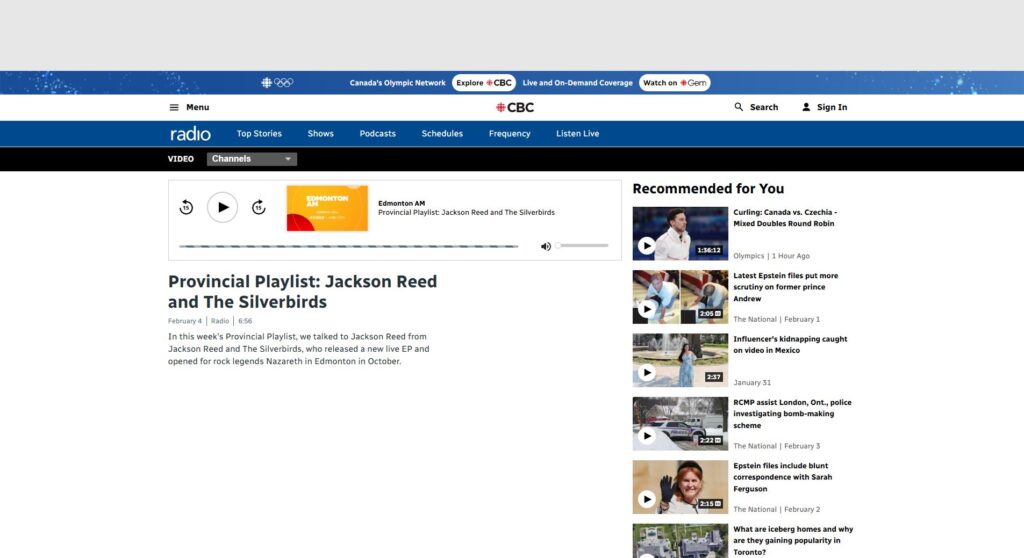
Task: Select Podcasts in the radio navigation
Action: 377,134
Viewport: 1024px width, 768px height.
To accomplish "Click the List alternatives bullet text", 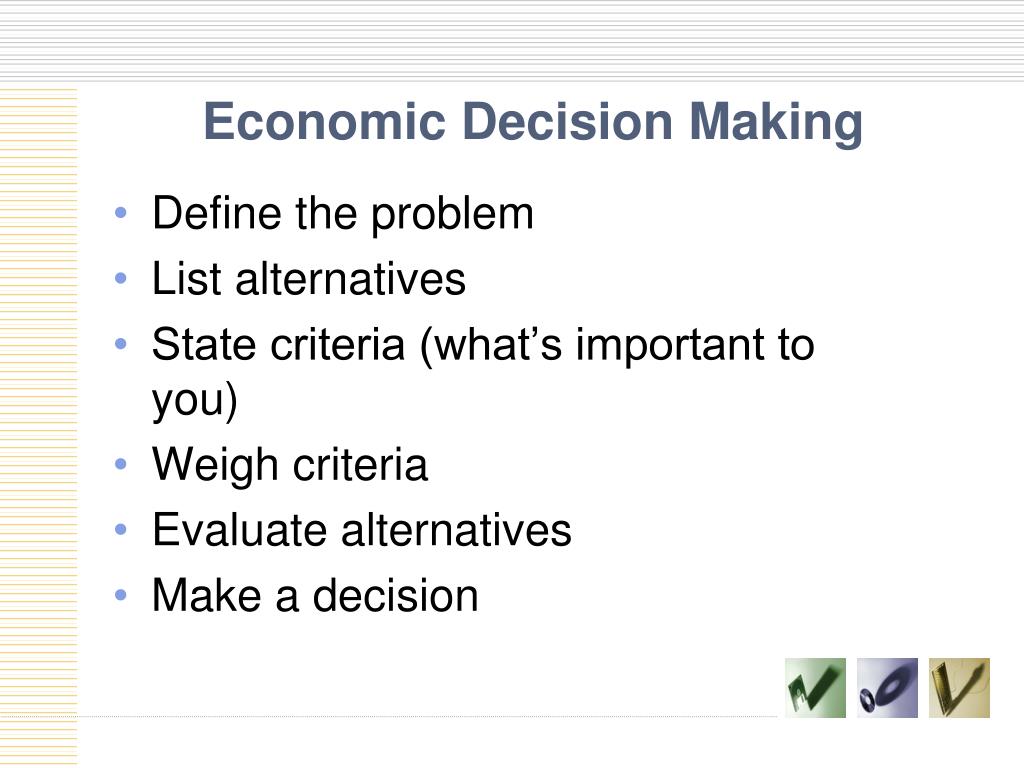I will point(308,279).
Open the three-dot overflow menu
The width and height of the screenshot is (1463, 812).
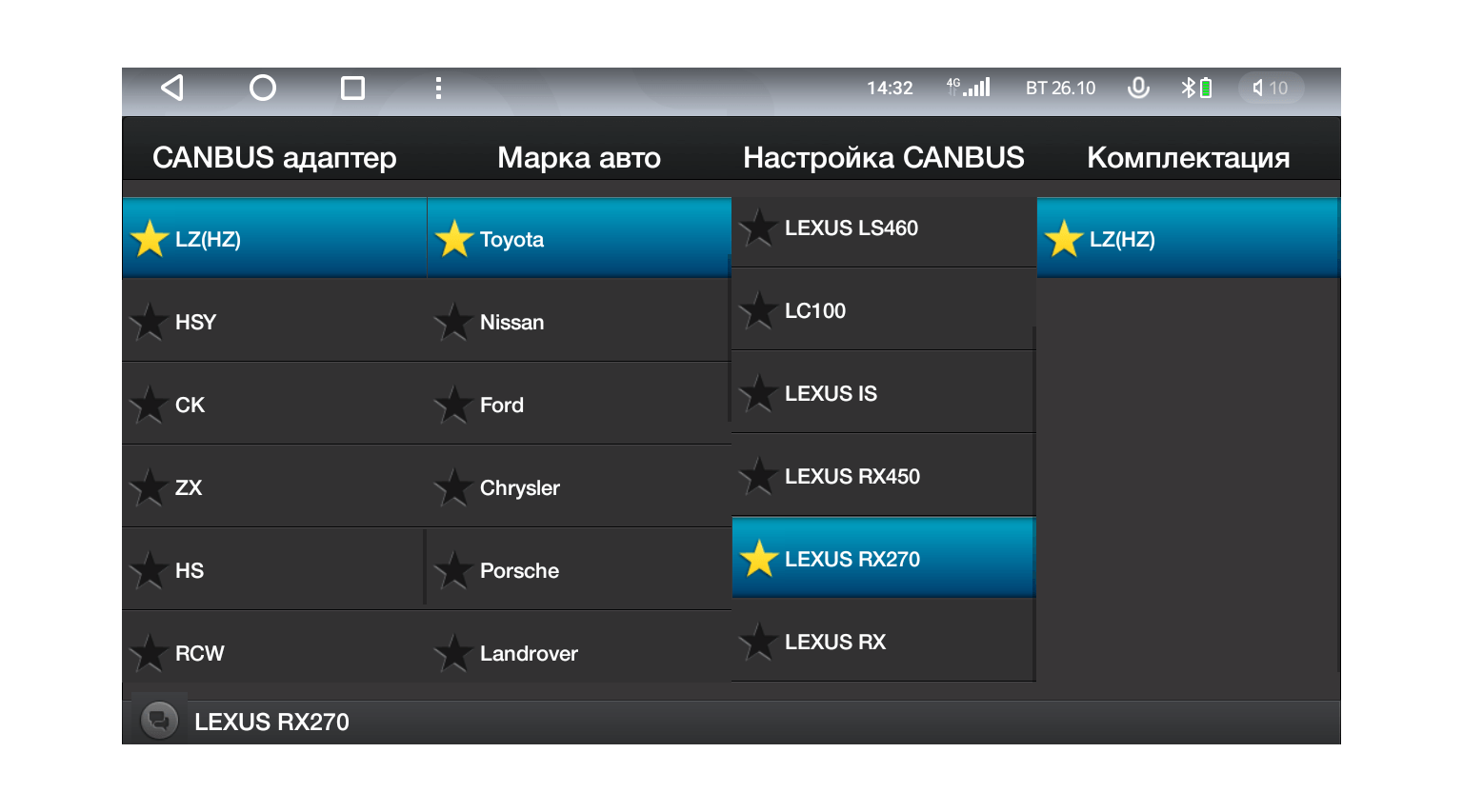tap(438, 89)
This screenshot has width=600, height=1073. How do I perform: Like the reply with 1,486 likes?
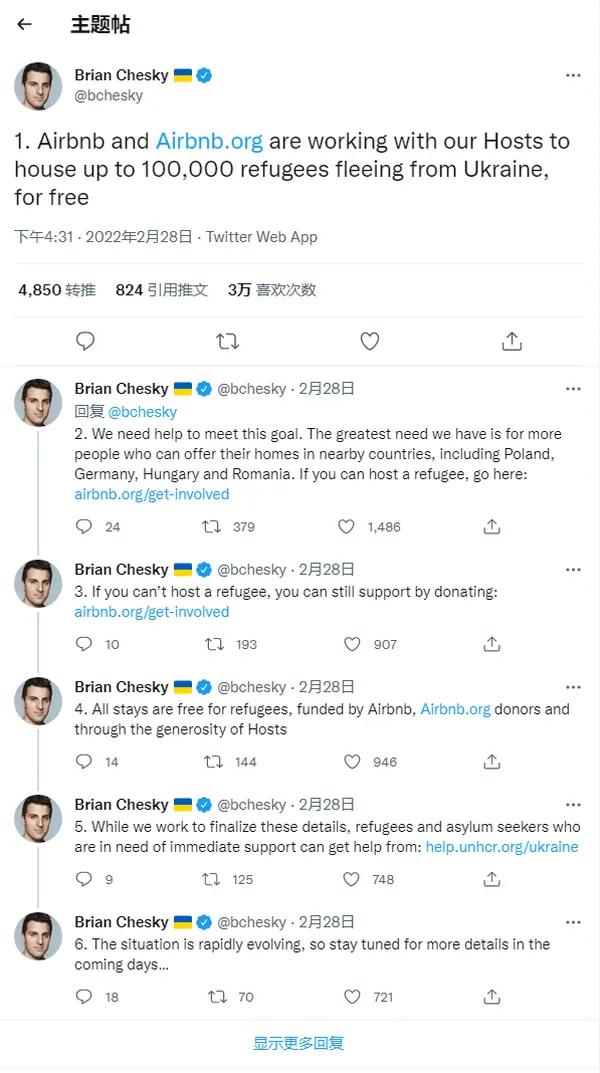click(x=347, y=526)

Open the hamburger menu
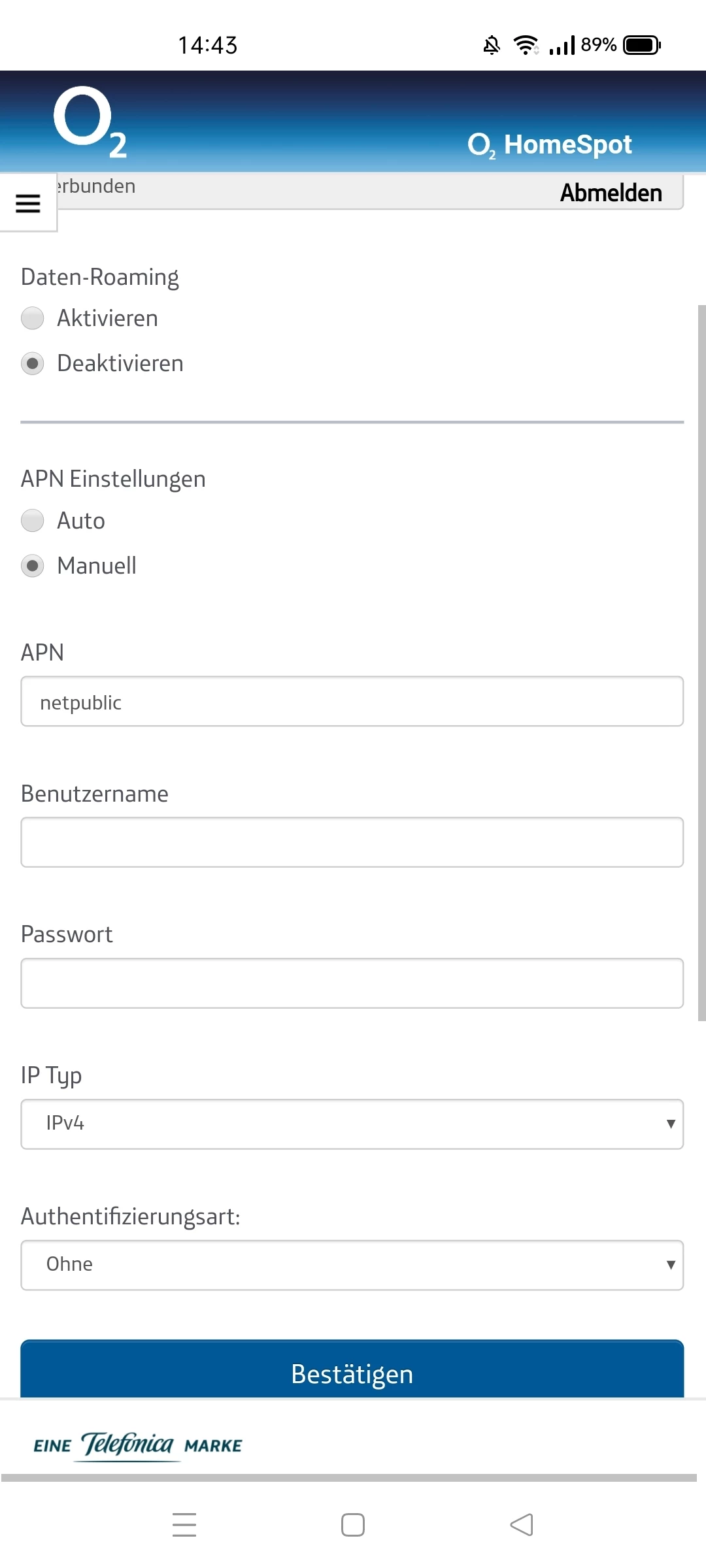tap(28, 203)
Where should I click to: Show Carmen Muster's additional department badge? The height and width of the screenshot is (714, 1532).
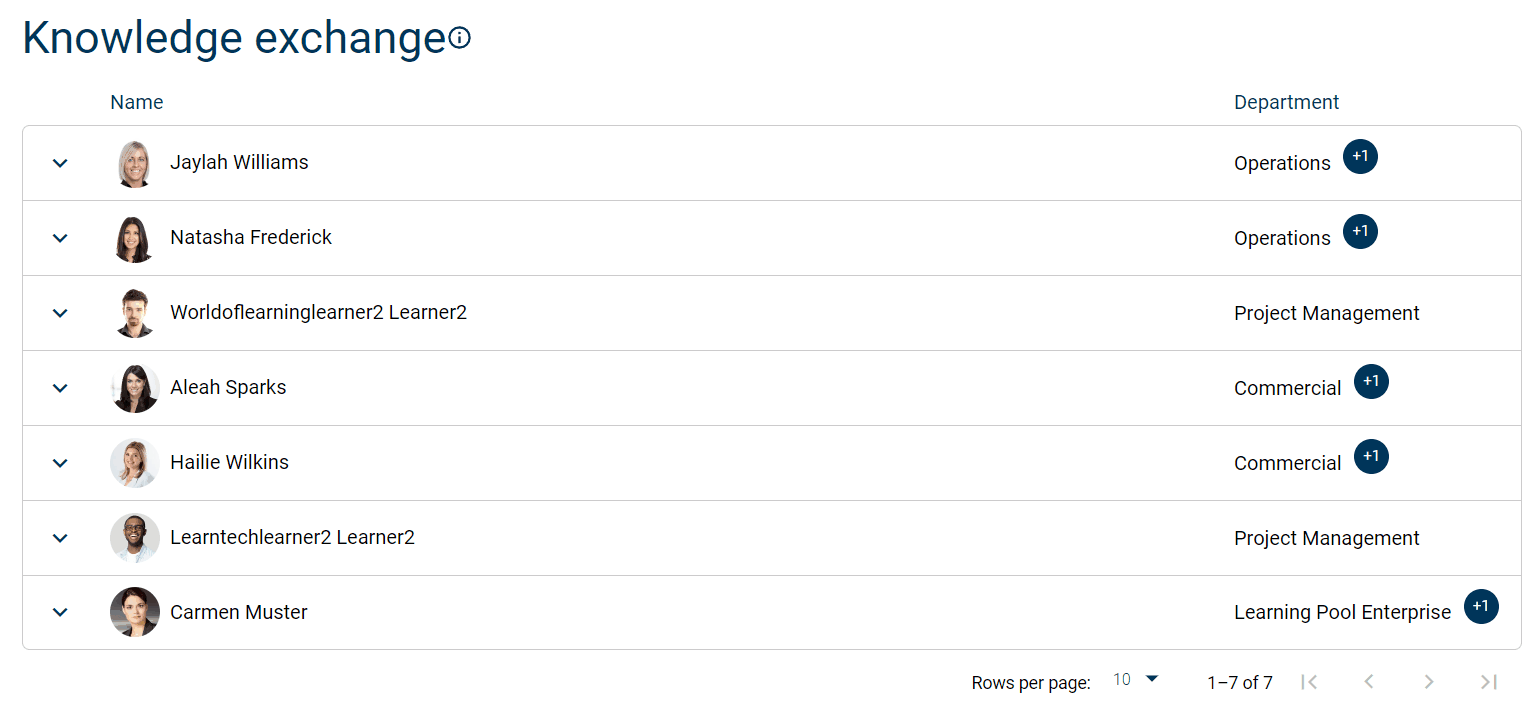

▬▬▬▬▬▬▬▬▬▬

Excluding the pictures, restate word for word the lines from the one that holds "The width and" through the last line of the entries, both ends included.

*TASK RESPONSE*
The width and height of the screenshot is (1463, 812).
tap(438, 89)
This screenshot has width=600, height=1073. How do I perform: Like the reply with 1,486 likes?
click(x=347, y=526)

Open the hamburger menu
tap(28, 203)
Where should I click to: Show Carmen Muster's additional department badge? The height and width of the screenshot is (714, 1532).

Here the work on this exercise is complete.